— EXERCISE AIM —
Copy the entries from the line containing "How do I perform: Click" through the line containing "click(17, 95)", changing "row label" to "row heading" and leaving everything else as it is. Leave the pictures out.

— MATERIAL SHOWN —
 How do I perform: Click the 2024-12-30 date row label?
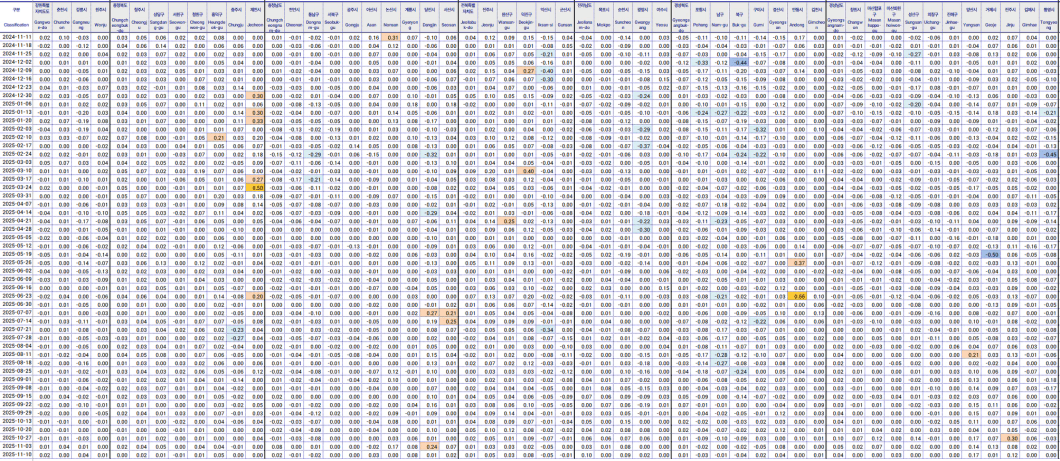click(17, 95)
* * *
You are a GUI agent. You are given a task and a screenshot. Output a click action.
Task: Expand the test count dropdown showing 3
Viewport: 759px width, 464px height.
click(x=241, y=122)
---
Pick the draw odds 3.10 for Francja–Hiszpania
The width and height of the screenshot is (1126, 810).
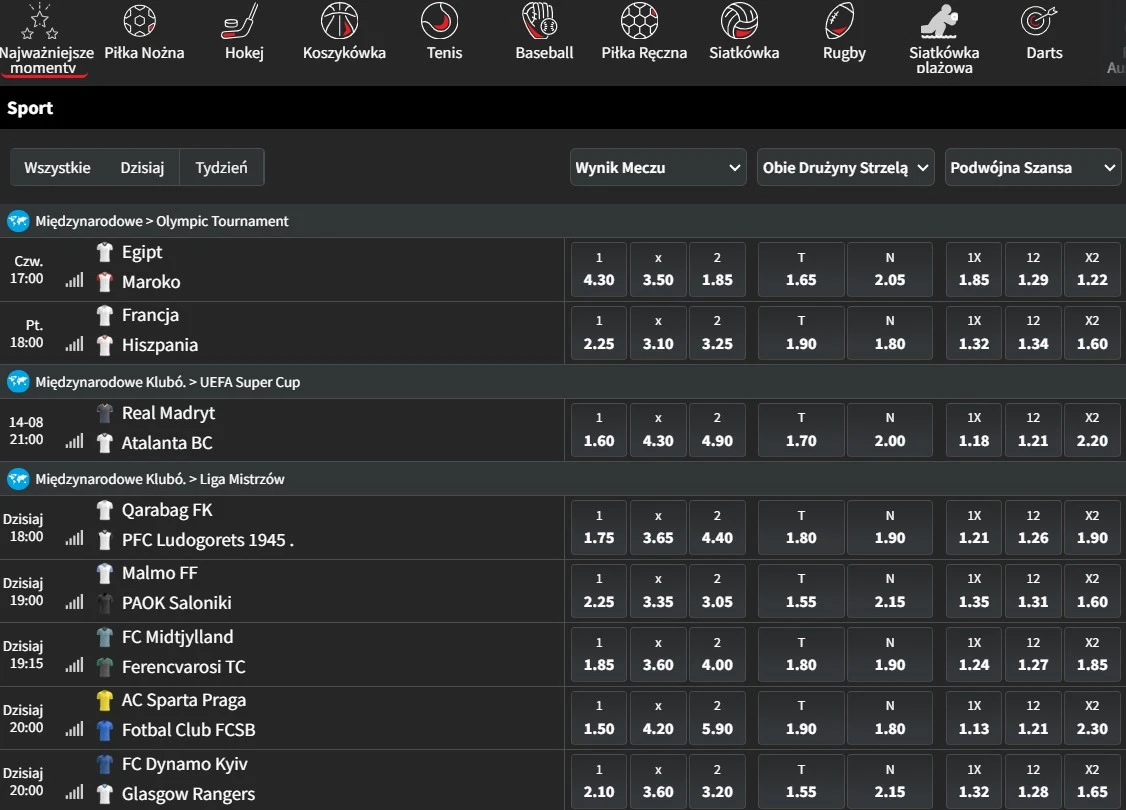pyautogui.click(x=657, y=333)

— OUTPUT FOR THIS TASK —
 How do I perform: Click the 2024-12-30 date row heading?
click(17, 95)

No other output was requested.